Consumerism has seen to it that we think heaven is something which is for us. The reality is that it is we who are for heaven. The only question is whether we are ready for it. The purpose of our life is not to try our best at virtue and self-denial in order that we might receive our reward in heaven as permission at long last to let rip and really indulge ourselves. Our purpose is so to order our desires and passions in this world that the holiness of the world will not be a nasty shock.

There is economic convenience in this scheme, for it means that God does not have to provide two sorts of eternal habitation. One will do. The heaven of the devout will be hell for the disobedient and careless. And it is in this sense only that God cannot compel everyone to be saved: for God cannot force us to desire Him.

Spiritual truth is the very opposite of consumerism. That is to say, all talk about salvation and damnation must be seen in the context of Christ's words: "He who seeks to save his life will lose it." The divine economy does not work like the superstore. In the heavenly life giving really is receiving. We are so used to thinking of rewards and punishments as objects that we are blind to the radical subjectivity of salvation. In order to receive heaven as salvation and not as damnation we must make ourselves ready to receive it.

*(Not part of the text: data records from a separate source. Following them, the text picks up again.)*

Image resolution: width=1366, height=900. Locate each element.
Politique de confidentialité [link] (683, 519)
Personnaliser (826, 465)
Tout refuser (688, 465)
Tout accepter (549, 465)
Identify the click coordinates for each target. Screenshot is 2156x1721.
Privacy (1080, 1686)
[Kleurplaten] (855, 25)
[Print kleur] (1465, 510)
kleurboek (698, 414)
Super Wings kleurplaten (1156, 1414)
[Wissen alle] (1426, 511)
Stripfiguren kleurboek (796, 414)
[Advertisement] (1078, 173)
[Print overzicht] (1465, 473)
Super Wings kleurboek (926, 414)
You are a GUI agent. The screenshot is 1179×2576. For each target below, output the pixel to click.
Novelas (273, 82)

We are not spiritual consumers, free to make up our own minds about which precise form of eternal bliss we would like to sample. We are made in a certain image and form whose purpose is preordained: it is to find our true selves in the person of God. Aristotle knew this and he called it our telos, and it means our raison d'etre. Or, as St Augustine says in his beautiful prayer: "O Lord, Thou has made us for Thyself and our souls are restless till they rest in Thee."

Who then can be saved? How can I receive salvation when my desire for God is constantly being choked by lust for worldly things, when my love for Him is intermittent and lukewarm? The traditional answer is that these things take time and they come only with pain and struggle. And beyond the heaven-hell dichotomy the Church teaches the doctrine of purgatory - which is not so much a place as a process of gradually coming to the true recognition of the things which can really nourish us. Some of us may have to spend a lot of time in purgatory. In fact of course purgatory begins here on earth before we shuffle off this mortal coil.

Think of purgatory as a finishing school for the desires and passions, a place for the ordering of unruly wills and affections of sinful men. Yes, we shall all get through in the end. And cheer up! Remember St Thomas Aquinas said, "Yes, hell exists - but there is almost certainly no one in it."